### Dataset records

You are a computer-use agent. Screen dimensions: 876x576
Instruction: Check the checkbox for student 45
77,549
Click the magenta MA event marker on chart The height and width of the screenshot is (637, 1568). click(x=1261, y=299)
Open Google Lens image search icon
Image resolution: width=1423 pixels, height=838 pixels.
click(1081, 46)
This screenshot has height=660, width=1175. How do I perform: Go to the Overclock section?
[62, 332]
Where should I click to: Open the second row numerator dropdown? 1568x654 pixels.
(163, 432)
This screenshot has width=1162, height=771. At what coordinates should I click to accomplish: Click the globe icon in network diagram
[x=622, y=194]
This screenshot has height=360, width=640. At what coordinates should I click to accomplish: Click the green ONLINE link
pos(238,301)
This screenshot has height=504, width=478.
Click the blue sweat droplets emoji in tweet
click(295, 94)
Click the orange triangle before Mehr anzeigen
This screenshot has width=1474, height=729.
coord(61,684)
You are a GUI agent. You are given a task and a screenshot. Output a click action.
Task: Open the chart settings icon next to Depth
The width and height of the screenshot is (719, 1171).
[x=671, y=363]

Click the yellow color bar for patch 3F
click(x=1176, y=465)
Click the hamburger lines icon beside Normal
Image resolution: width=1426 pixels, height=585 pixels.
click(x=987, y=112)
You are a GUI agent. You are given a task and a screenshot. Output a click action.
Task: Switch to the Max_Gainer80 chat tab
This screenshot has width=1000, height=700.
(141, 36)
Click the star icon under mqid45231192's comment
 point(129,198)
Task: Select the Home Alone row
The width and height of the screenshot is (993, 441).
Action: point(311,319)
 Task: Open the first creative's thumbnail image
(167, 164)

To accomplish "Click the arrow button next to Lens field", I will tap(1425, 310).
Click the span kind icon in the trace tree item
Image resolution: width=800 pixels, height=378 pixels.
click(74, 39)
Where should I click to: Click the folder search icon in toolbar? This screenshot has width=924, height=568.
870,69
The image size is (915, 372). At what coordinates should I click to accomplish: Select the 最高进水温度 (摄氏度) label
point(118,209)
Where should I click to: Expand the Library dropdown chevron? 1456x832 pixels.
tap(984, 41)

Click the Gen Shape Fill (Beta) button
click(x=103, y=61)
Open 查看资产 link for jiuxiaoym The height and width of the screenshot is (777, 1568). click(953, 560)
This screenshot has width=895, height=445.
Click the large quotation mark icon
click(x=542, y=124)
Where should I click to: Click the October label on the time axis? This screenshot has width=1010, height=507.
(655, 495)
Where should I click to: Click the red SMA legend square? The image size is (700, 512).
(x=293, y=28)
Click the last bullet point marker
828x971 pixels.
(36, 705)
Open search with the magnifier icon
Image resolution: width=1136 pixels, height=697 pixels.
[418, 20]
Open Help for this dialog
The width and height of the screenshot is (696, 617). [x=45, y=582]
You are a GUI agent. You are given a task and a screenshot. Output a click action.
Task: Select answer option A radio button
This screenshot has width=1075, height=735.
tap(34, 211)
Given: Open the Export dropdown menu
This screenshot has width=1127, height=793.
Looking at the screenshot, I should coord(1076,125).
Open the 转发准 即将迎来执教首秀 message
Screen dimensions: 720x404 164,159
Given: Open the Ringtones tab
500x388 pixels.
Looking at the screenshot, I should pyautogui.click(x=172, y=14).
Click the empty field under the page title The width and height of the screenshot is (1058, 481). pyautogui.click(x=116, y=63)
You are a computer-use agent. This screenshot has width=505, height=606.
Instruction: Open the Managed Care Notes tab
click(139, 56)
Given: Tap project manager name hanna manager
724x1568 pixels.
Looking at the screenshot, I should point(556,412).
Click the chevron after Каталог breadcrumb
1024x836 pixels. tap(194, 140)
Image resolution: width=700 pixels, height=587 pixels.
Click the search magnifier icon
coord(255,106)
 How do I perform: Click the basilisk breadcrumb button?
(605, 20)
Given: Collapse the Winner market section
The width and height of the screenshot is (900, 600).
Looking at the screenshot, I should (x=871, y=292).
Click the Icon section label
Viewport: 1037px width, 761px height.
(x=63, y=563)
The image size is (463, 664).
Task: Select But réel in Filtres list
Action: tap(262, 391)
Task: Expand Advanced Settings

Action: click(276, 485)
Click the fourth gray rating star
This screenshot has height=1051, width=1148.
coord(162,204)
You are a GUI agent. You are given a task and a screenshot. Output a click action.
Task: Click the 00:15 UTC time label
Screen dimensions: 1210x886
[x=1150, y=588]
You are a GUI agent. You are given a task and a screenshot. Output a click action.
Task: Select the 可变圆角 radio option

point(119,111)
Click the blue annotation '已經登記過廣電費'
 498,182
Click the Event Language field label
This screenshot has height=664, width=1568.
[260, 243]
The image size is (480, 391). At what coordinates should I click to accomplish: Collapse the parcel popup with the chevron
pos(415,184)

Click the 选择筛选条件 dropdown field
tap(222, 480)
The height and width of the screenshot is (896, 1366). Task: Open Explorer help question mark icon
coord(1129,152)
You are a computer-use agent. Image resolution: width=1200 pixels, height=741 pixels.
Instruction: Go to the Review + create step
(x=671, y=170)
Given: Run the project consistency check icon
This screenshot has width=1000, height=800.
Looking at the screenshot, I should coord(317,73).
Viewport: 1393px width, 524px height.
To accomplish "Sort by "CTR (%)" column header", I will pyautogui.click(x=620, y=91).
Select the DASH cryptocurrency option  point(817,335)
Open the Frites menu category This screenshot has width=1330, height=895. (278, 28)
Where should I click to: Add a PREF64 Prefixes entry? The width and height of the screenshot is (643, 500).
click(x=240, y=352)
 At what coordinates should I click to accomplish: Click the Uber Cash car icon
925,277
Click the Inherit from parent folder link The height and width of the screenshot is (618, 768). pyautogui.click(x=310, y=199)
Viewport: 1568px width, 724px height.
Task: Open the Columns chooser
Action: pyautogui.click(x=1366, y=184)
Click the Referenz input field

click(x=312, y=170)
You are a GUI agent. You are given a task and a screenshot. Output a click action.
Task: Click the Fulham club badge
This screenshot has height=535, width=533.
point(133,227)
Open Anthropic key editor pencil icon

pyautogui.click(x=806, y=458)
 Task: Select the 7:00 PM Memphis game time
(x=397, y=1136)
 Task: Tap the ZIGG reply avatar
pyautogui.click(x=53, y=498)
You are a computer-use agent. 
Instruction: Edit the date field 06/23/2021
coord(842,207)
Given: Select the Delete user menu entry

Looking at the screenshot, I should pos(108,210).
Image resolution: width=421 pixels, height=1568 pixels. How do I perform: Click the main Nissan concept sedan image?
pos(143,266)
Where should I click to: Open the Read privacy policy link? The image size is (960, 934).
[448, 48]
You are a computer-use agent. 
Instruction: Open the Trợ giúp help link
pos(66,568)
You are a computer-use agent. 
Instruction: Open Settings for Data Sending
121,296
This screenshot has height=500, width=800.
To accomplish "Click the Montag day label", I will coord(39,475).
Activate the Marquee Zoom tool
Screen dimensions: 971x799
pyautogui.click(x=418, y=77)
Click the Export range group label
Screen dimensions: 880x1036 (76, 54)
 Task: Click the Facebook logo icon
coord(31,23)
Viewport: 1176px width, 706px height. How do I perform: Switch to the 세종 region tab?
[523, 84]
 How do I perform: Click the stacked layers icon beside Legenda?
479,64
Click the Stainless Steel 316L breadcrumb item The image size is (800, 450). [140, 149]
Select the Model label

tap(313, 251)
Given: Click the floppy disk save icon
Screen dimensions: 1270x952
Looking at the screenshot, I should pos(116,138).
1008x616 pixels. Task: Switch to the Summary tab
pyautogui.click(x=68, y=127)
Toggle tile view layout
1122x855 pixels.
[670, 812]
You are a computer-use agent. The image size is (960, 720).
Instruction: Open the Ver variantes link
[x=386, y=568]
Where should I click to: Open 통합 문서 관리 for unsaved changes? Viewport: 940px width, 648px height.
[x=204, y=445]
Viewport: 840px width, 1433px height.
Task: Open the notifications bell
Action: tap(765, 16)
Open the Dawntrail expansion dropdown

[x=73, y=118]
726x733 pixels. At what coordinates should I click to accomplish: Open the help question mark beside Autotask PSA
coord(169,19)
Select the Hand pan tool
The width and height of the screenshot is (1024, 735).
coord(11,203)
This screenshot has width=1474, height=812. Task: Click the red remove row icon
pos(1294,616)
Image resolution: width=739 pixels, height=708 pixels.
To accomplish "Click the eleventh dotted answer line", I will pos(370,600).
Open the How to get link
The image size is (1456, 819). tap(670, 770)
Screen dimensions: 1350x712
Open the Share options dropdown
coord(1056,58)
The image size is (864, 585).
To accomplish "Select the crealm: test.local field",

### What to produce
Find how many lines in the material hold the word "computer" and state that number alone.

### Expected answer
7